There is much more to imbibing in Pattaya than the (now fallacious) image of merely beer swilling. Over the past decade, Pattaya’s residents have shown an increasing interest in the grape, rather than hops, with the president of the Royal Cliff Wine Club, Ranjith Chandrasiri, being one of the leaders in this movement.
Last week, Pattaya had two distinct functions dedicated to Tuscany wines with a wine dinner held at Dicey Reilly’s Irish Pub and a wine tasting held at the Royal Cliff Beach Resort. Both events were supported by ItalThai, with Channel Manager Anuchit Saeng-on present on both evenings.
The Tuscany wines themselves were represented by Marco Bacci, the owner of three Tuscany vineyards, and as passionate an Italian as only Italians can be. Once started on his favorite subject (his wines), there appeared to be no stopping the enthusiasm he showed for his product.
The dinner at Dicey Reilly’s was a relaxed affair, but with the dress shirts of the serving staff and elegant table settings the ‘pub’ atmosphere gave way to more of an up-market restaurant venue, and the guests were treated to a four course dinner and five Tuscany wines, with Marco Bacci floating around the tables personally explaining his wines to the diners.
The Dicey Reilly’s kitchen and the cellar worked in harmony, presenting courses which complemented each other very well, and for me, the risotto with champignons, Parmesan cheese and pesto with the Castello di Bossi Chianti Classico Riserve Berardo DOCG were the dishes and wine of the night, but as always, wine appreciation is a very personal matter. The Castello di Bossi Vin Santo Laurentino dessert wine came a very close second, and was one of Marco’s wines to score 96 points from celebrated wine judge Robert Parker. (I also noted that executive chef Luis Zamora has returned to the Marriott and Dicey Reilly’s after a ‘sabbatical’ in the Maldives, so we may be getting such culinary events more regularly in future.)
The following evening at the Royal Cliff Beach Resort was a much more formal affair, with a wine tasting of the same Tuscan wines for the members of the Royal Cliff Wine Club, but this time it was with group education from Marco Bacci, but with the same intense enthusiasm.
Marco described his three vineyards, Castello di Bossi, Renieri and Terre di Talamo, and how he became involved with winemaking after a lifetime of being in the rag trade.

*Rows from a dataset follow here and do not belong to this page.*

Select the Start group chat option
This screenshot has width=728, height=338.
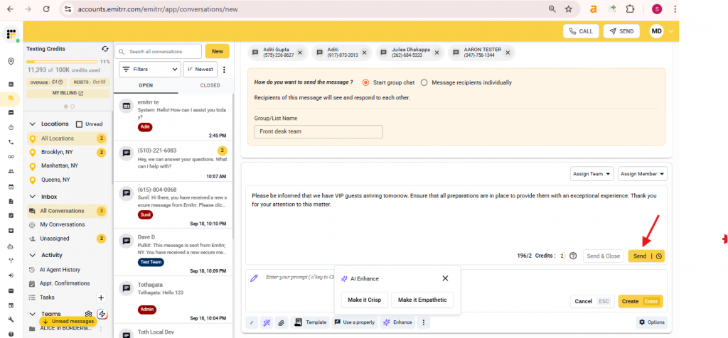tap(366, 82)
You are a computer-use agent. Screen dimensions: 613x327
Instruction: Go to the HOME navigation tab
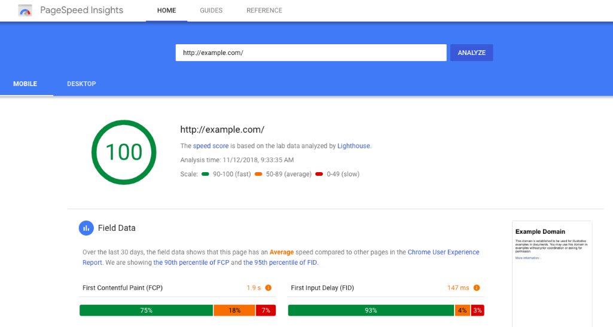pos(166,11)
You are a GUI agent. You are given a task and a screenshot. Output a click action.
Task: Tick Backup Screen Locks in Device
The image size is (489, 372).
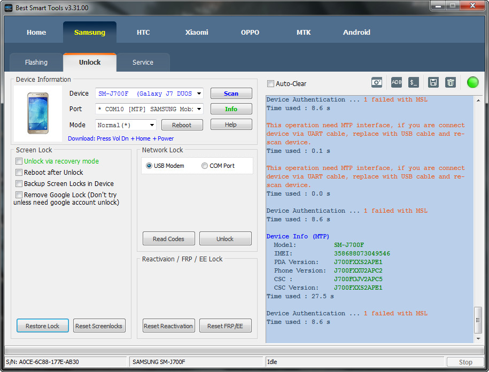[x=19, y=183]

He bought the first one, the Castello di Bossi as a real estate venture, but the wine heritage of the 1000 year old castle got to him and he decided to continue the tradition of making wine there.
Over the next decade he deserted the clothing industry to then purchase the Renieri and Terre di Talamo and over the next 20 years became a walking text book on Italian viticulture and Tuscan in particular.
He lectured the Wine Club members on the different appellations used such as IGT and DOCG and how these classifications are rigidly maintained. His vineyards use no fertilizers, herbicides or irrigation. The quality of the grapes depend entirely on the ‘terroir’ and in bad years, the wine is sold off in bulk, while in good years the grapes are unhurriedly brought to the high standards as expected in Old World winemaking. It was obvious that Marco did not agree with the New World methods of wine production!
He described the areas in which his vines were grown, and how the soil can be so different (sometimes volcanic), even though they can be less than 40 km from each other in some cases. His number one grape is the San Giovese, a grape which is identifiable with the Tuscany region.
He also noted that Italian wine is the number one wine export to the USA with 20 million cases every year, with Australian wine 13 million and French, once the number one producer, down to a mere 8 million cases.
A spirited Q&A session brought forth much more from the encyclopedic Marco, and even if not all the wines were to my taste, (but the Castello di Bossi Chianti Classico Riserve Berardo DOCG was excellent) I left a lot wiser.